Geometries originating from certain distance-regular graphs

Summary

Distance-regular graphs having intersection number c² = 1 are point graphs of linear incidence systems. This simple observation plays a crucial role in both the existence proof of a regular near octagon “associated with the Hall-Janko group” whose point graph is the unique automorphic graph with intersection array {10, 8, 8, 2; 1, 1, 4, 5} and the non-existence proof of a distance-regular graph with intersection array {12, 8, 6,…; 1, 1, 2,…}. These results imply a partial answer to a problem put forward by Biggs in 1976.

BASIC NOTIONS

Let Γ = (V,E) be a connected graph of diameter d and let Γ_i(α) for α є V denote the set of vertices at distance i from α. We recall from [2] that Γ is distance-regular if for any i (0≤i≤d) the numbers b_i = |Γ_i+1(α) ∩ Γ₁ (β)| and c_i = |Γ_i-1(α) ∩ Γ₁ (β)| do not depend on the choice of α, β such that β є Γ_i(α). Of course, b_d = 0 and c_l = 1. Write k = | Γ₁(α)|. The array {k, b₁, b₂,…, b_d-1; c₁, c₂,…, c_d} is called the intersection array of Γ.

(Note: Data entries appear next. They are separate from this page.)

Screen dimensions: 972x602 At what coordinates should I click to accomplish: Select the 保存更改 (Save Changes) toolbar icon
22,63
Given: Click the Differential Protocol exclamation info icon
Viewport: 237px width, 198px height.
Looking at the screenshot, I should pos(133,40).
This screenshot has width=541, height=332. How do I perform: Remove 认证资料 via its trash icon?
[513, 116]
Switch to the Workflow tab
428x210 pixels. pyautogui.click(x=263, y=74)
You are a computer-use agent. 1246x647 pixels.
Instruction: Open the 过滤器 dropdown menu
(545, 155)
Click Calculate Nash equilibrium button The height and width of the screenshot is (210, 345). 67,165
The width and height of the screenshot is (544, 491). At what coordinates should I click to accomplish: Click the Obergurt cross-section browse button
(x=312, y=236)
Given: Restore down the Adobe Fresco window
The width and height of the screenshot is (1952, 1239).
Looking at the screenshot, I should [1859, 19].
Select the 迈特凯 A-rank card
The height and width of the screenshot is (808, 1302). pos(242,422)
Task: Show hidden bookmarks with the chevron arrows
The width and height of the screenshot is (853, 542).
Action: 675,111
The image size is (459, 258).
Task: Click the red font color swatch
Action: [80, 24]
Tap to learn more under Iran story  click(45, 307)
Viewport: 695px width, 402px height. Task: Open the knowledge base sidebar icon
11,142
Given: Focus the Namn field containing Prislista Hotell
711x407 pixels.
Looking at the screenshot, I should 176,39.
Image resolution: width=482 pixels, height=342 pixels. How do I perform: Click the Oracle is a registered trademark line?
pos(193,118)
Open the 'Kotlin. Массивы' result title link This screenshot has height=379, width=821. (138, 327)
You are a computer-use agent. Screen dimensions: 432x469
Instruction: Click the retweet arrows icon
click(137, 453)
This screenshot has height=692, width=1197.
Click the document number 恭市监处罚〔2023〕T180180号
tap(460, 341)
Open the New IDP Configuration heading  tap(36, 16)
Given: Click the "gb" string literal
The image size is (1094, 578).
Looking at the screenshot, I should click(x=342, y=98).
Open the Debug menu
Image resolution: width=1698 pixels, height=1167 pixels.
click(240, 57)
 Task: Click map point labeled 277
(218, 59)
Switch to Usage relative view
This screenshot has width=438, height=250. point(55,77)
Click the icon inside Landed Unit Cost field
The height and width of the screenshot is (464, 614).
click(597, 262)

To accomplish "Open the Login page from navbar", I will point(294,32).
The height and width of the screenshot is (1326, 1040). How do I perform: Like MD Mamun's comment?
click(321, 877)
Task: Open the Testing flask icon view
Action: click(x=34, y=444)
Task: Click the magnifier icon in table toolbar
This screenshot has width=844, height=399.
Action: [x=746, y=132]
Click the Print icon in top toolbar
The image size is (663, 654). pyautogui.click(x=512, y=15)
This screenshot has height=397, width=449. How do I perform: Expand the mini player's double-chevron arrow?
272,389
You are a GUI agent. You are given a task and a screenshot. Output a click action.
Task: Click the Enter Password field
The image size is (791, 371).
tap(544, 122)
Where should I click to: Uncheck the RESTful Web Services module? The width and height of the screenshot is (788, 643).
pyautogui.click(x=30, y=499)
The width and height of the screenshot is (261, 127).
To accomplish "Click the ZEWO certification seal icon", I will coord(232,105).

The graph Γ is called distance-transitive if its automorphism group Aut(Γ) is transitive on each of the classes {{α, β} ⊃ V | β ∈Γ_i(α)} (0≤i≤d), and Γ is called automorphic (cf. [3]) whenever it is distance-transitive, not a complete graph or a line graph, and has an automorphism group which is primitive on V.